# Two New Mice



## MythsNTails (May 2, 2013)

Haven't seen mice in these colors around here before. The girl is an extremely pale yellow color, almost like butter. She's broken if you look closely. The boy is a self satin with a pale creamy color with a sometimes golden, sometimes bronzey cast. The buck has a fantastic temperament. The girl is a squeaker :lol:


----------



## WoodWitch (Oct 18, 2009)

They simply look like cream (bone if you're in USA) and satin cream, and what you perceive as 'broken' is likely just moult (which creams can get stuck in).


----------



## NikiP (May 7, 2013)

Ooo! Where did you get these from?


----------



## Frizzle (Oct 6, 2011)

WoodWitch said:


> They simply look like cream (bone if you're in USA) and satin cream, and what you perceive as 'broken' is likely just moult (which creams can get stuck in).


Looking at the second picture, lighter mouses' head, it looks like there is a very crisp white line running between the ears and down the side of the face. Kinda hard to see (looked like a bird bobbing my head around trying to see it, lol), but I would guess it is actually broken, as molt lines tend to look a little different. Yes?

Op, can you re-take the picture by a light source, the flash is really washing them out.

Edit *Bobbing to the extreme, I can see it in the first picture, so I don't think it's just the lighting?


----------



## WoodWitch (Oct 18, 2009)

Yes it could certainly be a broken, or a moulty cream, it's hard to see from the pictures. They're very pretty either way


----------



## MythsNTails (May 2, 2013)

My cell phone (all I have to take photos at the moment) doesn't do well at all without flash but here is the best of what I took. I am certain the doe is broken--the photos don't do it justice but she as a distinctive head-spot and one white foreleg.
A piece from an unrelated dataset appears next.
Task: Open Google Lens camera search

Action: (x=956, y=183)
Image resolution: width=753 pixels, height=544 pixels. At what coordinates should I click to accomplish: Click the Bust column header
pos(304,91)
The markings haven't changed in the two weeks I've had them, and my friend who breeds rats immediately noticed she was broken upon seeing her as well.

NikiP--I actually found them in an out-of-town petshop. After I'd sworn off buying pet-shop mice because I wanted to keep to lines I could track. Ah, well 










If you look you can see the poor little guy had his tail nipped off. It was still raw when I got him but has healed up nicely. He was in a cage with other bucks, so not surprising he would have a few "war wounds".


----------



## ThatCertainGlow (Jun 23, 2012)

The buck's coloring is really nice.  It's probably even more pale than it looks due to the darkening effect of satin. So, they are probably both the same color, maybe. It's a lovely color, but I see broken on the doe, which kind of ruins the effect for me.  Not even going to guess which c-dilute combination is giving you that though, but I'm going to guess they are RY (e/e) + c-dilute.


----------



## NikiP (May 7, 2013)

Darn! Lucky find  Keep me in mind for some babies from them in the future


----------